# Written instruction A
Answer these questions using the basketball forum thread below.
(i) What shooting percentage does truebluefan report for the Bulls?
(ii) How many minutes did TT play, according to truebluefan?
(iii) Which player does Wynn say he really dislikes?

# Passage to read
:::::
And then we seemed to have the wood on them with 4 minutes or so to go and they stepped up and made 3 shots in a row where we choked and missed another 3 or 4 in a row to give them the swing.

They had the momentum from that point.

Our 3 point shooting is sh*thouse and in fact our offensive execution / efficiency through the first 3 games is appalling- and - we're not stopping our opponents putting the ball in the hoop at a nice efficiency

We've got to get it done on the road if we're going to be treated seriously


----------



## narek (Jul 29, 2005)

It has not been a good day or evening for my teams. Sigh.


----------



## SausageKingofChicago (Feb 14, 2005)

Nice to see the Beez with a real solid start to the season

The Heat will need him to be the #2 guy this year


----------



## yodurk (Sep 4, 2002)

Bulls' PG production *sucked* today. That is all.


----------



## truebluefan (May 27, 2002)

SausageKingofChicago said:


> Our 2nd chance points were there but I think I counted 7 missed shots in a row to end the 3rd Quarter.
> 
> And then we seemed to have the wood on them with 4 minutes or so to go and they stepped up and made 3 shots in a row where we choked and missed another 3 or 4 in a row to give them the swing.
> 
> ...


We have not come together as a team imo. Rose is still hurt, at least I hope he is. 

We need a three point shooter and a big man.


----------



## truebluefan (May 27, 2002)

We shot 41%. Guys and gals, that is our average as well through 3 games. That wont get it done. Pure and simple. 

L. Deng 26. Glad to see it. 8 rebounds(team high) 1 assist. 
J. Salmons 17! 7-14! But was 1-5 in 3 pt attempts 4 rebounds, 2 assists *4 steals*. 
B. Miller 11
J. Noah 10, 7 rebounds 1 block

TT 21 minutes 4 pts 6 rebounds, 3 blocks. 1 assist. He took just 4 shot attempts. 


The Heat shot .486%. Now I am no genius, but when the Bulls shoot 41% abd allow 49%, we will lose....	

When the game was on the line, I counted three lay ups missed! Deng, Salmons, and Hinrich.


----------



## Wynn (Jun 3, 2002)

The Bull Will never win another game.


----------



## Wynn (Jun 3, 2002)

Some points:

* This team can't shoot. We get wide open looks within the flow of the offense and miss. Do we have a shooting coach? Why in the world would this team skip the shoot around before the game?

* I REALLY dislike Pargo. He only played 6 minutes, but it felt like a century. The guy is completely useless in every way.
:::::
# Material for the task
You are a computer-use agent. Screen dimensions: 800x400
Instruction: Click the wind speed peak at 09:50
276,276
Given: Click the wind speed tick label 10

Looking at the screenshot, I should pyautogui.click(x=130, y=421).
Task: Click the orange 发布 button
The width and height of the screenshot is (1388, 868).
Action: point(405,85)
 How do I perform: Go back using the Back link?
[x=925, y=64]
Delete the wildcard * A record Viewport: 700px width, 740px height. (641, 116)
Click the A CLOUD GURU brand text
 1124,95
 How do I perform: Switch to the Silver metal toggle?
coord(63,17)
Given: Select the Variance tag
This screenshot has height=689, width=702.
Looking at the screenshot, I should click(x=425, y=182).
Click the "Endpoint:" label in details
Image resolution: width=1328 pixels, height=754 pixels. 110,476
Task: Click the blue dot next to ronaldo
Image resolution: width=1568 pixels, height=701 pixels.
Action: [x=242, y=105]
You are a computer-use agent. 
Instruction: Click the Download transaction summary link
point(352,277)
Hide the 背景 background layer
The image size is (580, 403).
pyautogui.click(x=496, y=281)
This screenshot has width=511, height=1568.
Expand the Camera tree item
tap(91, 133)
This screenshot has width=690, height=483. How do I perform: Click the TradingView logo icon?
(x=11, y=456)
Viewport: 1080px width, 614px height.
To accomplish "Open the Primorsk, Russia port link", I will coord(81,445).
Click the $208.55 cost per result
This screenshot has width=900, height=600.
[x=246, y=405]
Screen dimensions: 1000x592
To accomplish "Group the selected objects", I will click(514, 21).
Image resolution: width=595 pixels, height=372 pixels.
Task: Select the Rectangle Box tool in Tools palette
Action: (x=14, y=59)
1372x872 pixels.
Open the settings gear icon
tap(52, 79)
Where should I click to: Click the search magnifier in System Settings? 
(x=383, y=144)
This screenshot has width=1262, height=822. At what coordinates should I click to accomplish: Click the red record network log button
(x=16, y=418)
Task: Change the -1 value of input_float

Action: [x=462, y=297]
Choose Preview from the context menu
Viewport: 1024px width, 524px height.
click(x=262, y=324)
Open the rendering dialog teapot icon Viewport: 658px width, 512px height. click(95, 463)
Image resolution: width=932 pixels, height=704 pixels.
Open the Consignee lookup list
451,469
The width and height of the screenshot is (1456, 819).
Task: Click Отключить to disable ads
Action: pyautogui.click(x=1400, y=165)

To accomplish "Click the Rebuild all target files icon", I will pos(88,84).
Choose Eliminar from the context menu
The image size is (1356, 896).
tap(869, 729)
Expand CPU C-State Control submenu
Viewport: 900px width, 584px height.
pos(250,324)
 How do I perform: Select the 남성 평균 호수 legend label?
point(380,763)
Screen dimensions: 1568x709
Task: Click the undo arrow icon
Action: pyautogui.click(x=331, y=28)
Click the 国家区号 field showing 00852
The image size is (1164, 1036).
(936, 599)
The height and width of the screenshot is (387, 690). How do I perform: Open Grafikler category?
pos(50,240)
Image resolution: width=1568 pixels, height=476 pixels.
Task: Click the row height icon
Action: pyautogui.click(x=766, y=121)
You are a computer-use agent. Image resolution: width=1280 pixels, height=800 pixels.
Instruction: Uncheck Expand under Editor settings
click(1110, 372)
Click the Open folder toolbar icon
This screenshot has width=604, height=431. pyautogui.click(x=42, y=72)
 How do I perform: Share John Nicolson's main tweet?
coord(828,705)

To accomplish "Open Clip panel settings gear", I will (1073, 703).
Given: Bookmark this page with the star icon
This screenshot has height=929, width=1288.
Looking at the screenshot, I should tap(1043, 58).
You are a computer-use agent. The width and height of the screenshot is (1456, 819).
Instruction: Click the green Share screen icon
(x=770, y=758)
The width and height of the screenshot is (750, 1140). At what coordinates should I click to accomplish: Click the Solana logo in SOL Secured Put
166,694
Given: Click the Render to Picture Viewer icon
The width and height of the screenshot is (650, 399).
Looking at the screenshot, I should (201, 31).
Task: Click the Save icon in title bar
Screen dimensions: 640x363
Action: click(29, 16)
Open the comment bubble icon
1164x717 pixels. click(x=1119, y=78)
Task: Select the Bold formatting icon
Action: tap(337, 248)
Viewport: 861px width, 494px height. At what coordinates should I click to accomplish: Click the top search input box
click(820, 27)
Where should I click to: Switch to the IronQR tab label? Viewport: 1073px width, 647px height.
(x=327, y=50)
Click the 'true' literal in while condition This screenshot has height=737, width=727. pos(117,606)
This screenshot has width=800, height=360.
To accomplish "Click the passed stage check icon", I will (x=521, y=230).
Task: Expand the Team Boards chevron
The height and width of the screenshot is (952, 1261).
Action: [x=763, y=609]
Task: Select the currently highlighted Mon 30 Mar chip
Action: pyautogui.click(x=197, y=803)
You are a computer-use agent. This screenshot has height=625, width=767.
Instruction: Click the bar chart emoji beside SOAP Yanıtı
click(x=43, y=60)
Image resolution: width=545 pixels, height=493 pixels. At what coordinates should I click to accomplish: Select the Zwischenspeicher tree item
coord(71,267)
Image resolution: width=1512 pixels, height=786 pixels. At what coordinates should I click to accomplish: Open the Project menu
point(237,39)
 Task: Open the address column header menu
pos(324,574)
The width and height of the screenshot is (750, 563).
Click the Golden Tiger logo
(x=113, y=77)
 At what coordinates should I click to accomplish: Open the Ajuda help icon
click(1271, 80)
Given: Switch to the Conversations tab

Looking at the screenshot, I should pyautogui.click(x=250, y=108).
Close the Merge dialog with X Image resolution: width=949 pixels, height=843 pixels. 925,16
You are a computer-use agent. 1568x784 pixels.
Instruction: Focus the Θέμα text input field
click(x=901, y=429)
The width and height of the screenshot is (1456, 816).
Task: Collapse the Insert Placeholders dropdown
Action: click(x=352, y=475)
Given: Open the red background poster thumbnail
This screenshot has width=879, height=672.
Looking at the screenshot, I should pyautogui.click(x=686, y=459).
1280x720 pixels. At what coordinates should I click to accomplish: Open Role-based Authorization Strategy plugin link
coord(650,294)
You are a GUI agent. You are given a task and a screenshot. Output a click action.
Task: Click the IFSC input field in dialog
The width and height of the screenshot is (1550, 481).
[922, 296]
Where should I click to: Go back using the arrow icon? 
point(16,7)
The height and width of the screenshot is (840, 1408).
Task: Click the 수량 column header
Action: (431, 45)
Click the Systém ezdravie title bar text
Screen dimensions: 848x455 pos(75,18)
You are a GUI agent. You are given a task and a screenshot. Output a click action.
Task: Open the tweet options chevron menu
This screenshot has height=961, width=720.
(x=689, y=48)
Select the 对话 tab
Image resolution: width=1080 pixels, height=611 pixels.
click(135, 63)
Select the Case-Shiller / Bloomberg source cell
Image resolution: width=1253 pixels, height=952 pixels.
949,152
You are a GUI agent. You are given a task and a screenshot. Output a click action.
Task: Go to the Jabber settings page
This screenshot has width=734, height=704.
:::::
# Written instruction B
Reproduce the records verbatim, starting at the first line of the records and ending at the line that contains "Looking at the screenshot, I should click(x=425, y=182).", with both of those lines included.

# Task result A
(i) 41%
(ii) 21 minutes
(iii) Pargo

# Task result B
You are a computer-use agent. Screen dimensions: 800x400
Instruction: Click the wind speed peak at 09:50
276,276
Given: Click the wind speed tick label 10

Looking at the screenshot, I should pyautogui.click(x=130, y=421).
Task: Click the orange 发布 button
The width and height of the screenshot is (1388, 868).
Action: point(405,85)
 How do I perform: Go back using the Back link?
[x=925, y=64]
Delete the wildcard * A record Viewport: 700px width, 740px height. (641, 116)
Click the A CLOUD GURU brand text
 1124,95
 How do I perform: Switch to the Silver metal toggle?
coord(63,17)
Given: Select the Variance tag
This screenshot has height=689, width=702.
Looking at the screenshot, I should click(x=425, y=182).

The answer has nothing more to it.